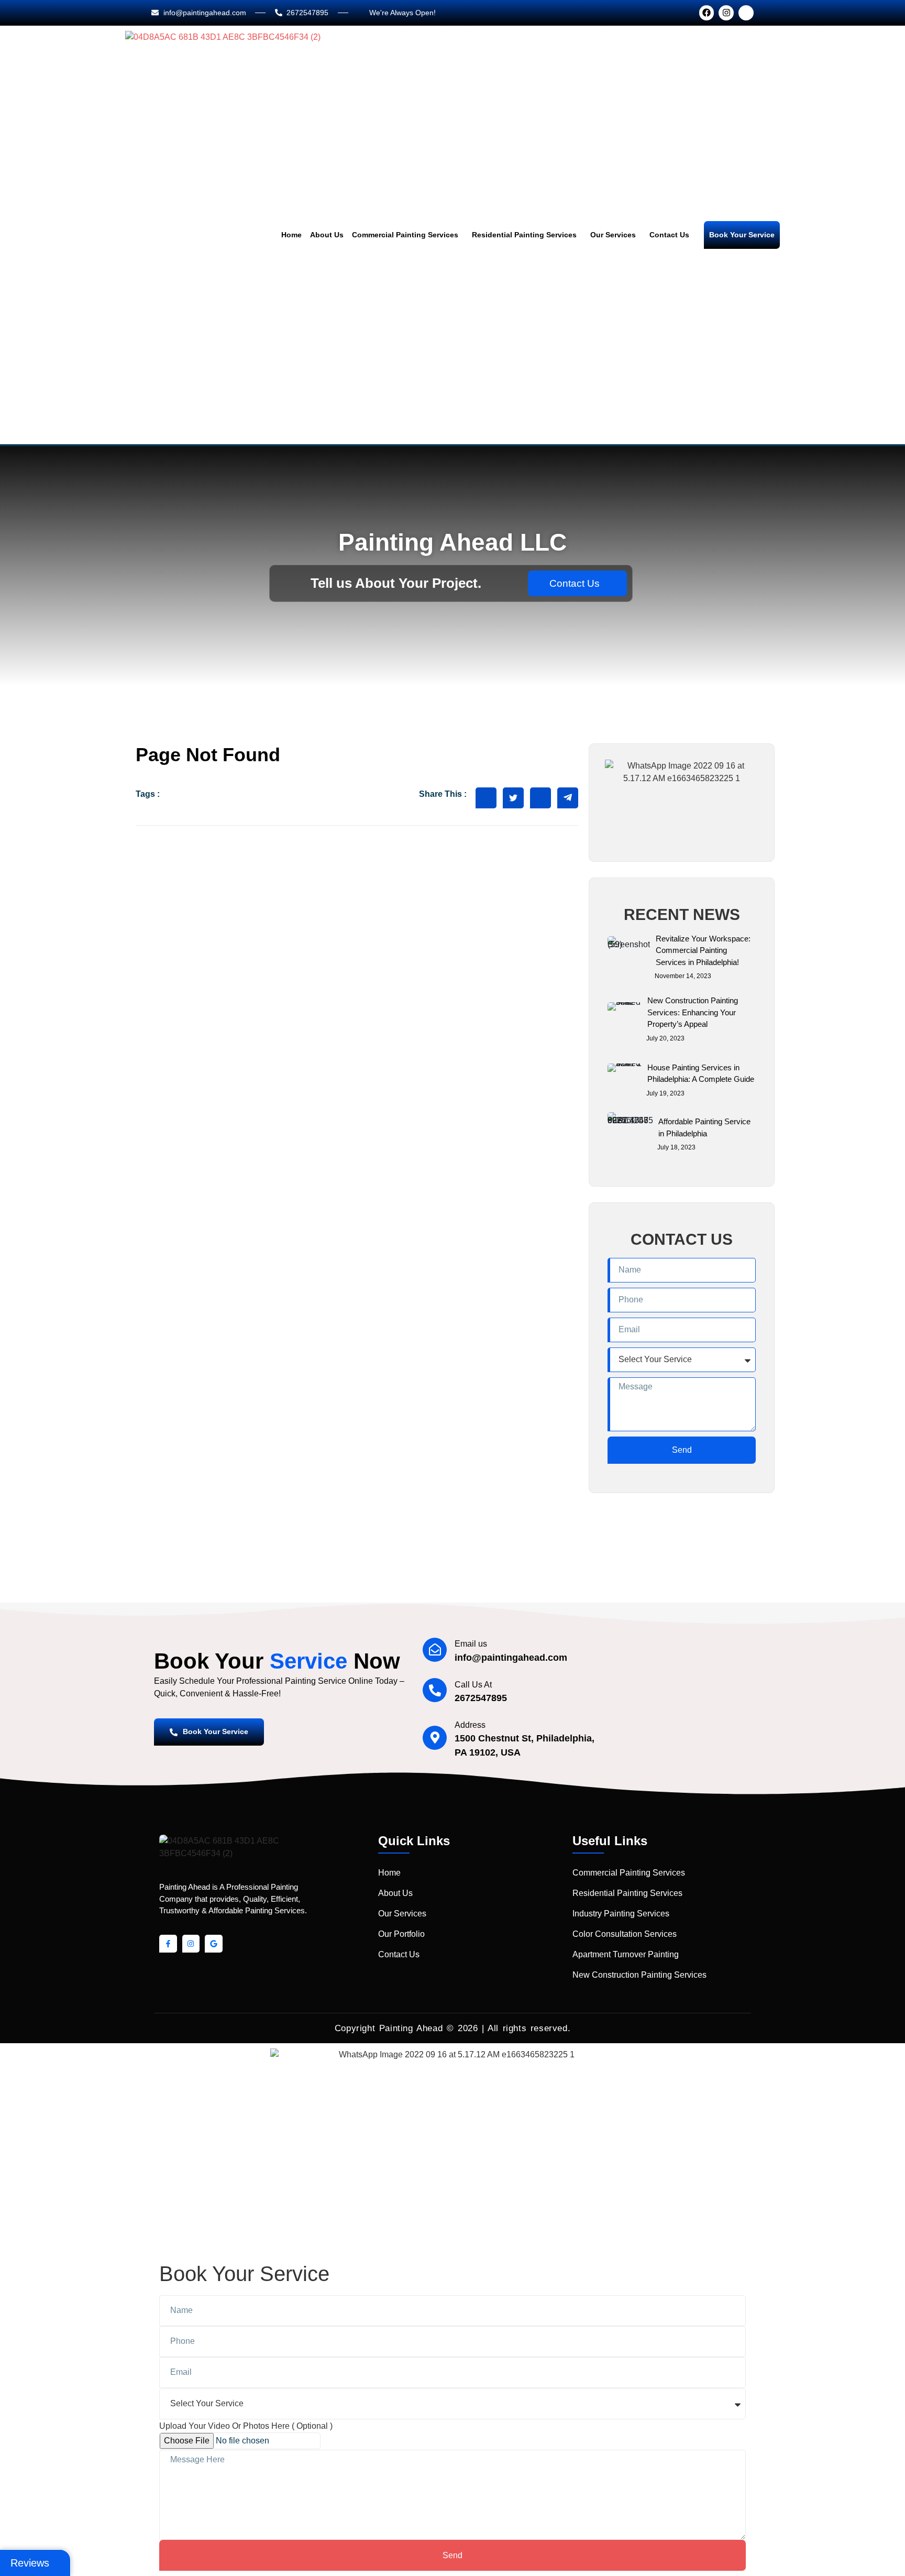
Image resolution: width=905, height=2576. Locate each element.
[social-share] (486, 797)
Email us (471, 1643)
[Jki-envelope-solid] (746, 12)
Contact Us (669, 235)
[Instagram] (726, 12)
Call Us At (473, 1684)
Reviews (29, 2563)
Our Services (613, 235)
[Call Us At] (435, 1690)
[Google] (214, 1944)
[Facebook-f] (168, 1944)
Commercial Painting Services (405, 235)
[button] (408, 235)
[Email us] (435, 1650)
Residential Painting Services (524, 235)
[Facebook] (706, 12)
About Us (327, 235)
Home (291, 235)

§ Task to carry out: If a line in the records above holds the string "Services", copy it out.

§ Solution:
Our Services (613, 235)
Commercial Painting Services (405, 235)
Residential Painting Services (524, 235)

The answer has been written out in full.